### TASK TO COMPLETE:
Below are lines of records; copy exactly those from the one containing "404x221 pixels. Task: Share" through the one containing "The image size is (740, 409).", leaving the pictures behind.

### Screenshot grounding data:
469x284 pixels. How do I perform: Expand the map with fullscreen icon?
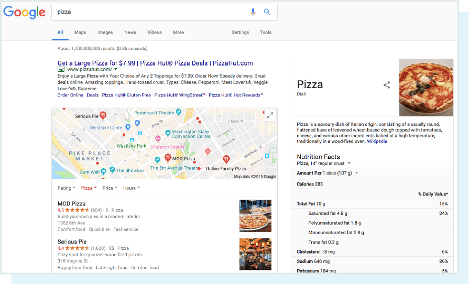(x=270, y=115)
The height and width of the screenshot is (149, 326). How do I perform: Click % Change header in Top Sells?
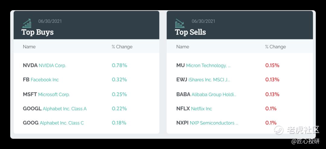[x=276, y=47]
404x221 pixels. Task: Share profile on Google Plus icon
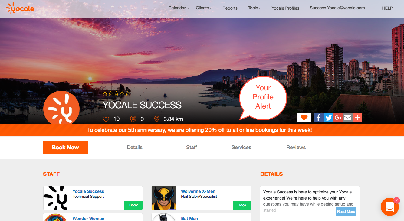tap(338, 118)
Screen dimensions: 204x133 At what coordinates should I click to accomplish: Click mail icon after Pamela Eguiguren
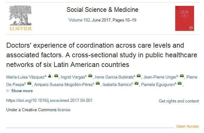180,83
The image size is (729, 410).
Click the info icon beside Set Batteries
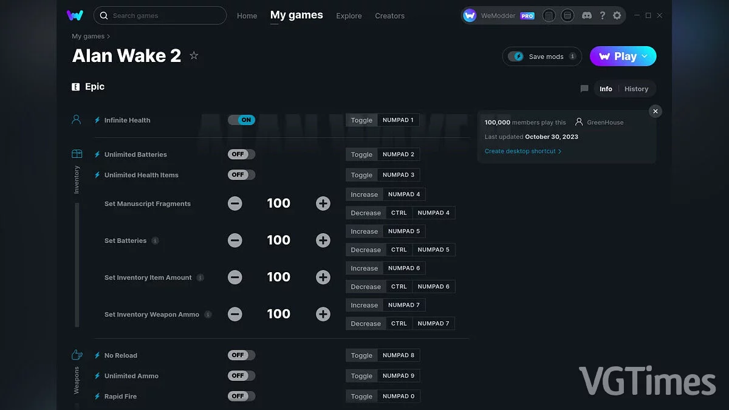(155, 241)
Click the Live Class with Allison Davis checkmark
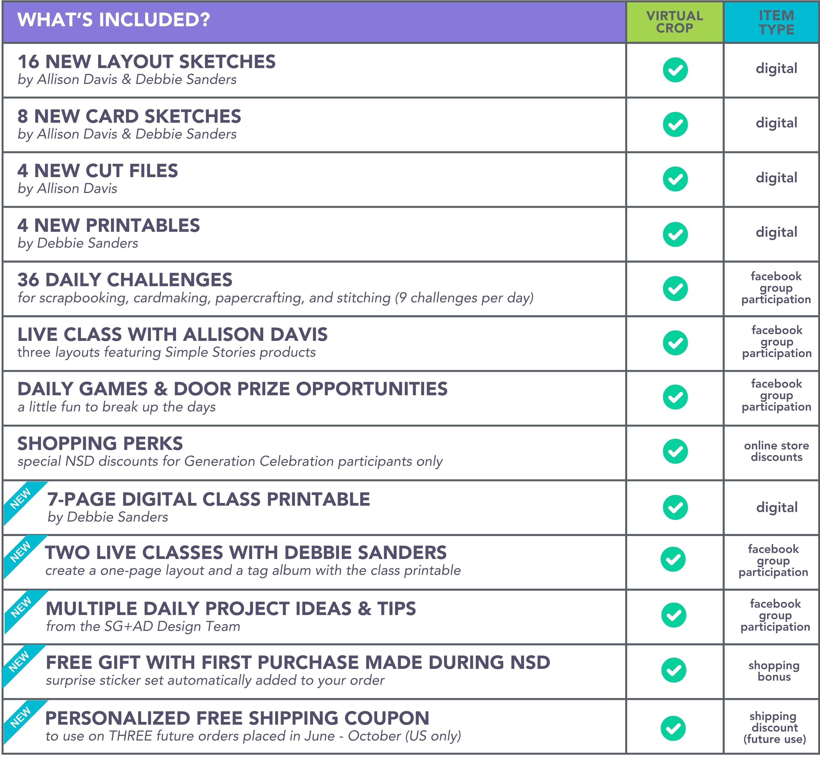 [x=675, y=343]
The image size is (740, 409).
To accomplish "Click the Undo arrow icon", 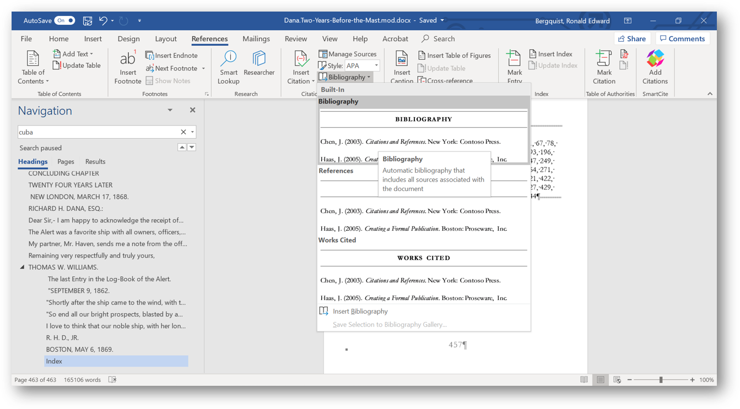I will 103,21.
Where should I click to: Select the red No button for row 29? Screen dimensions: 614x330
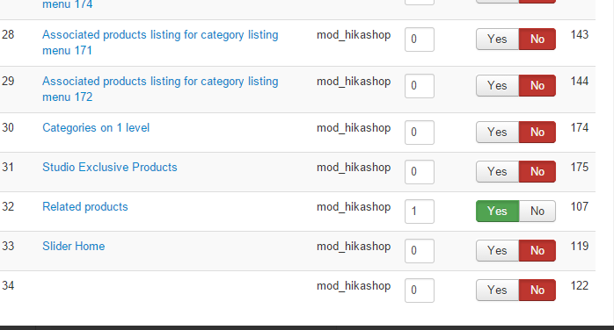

### SOLUTION:
404x221 pixels. Task: Share profile on Google Plus icon
tap(338, 118)
Screen dimensions: 204x133 At what coordinates should I click to accomplish: Click mail icon after Pamela Eguiguren
180,83
The image size is (729, 410).
Click the info icon beside Set Batteries
(155, 241)
Click the Live Class with Allison Davis checkmark
 [x=675, y=343]
The image size is (740, 409).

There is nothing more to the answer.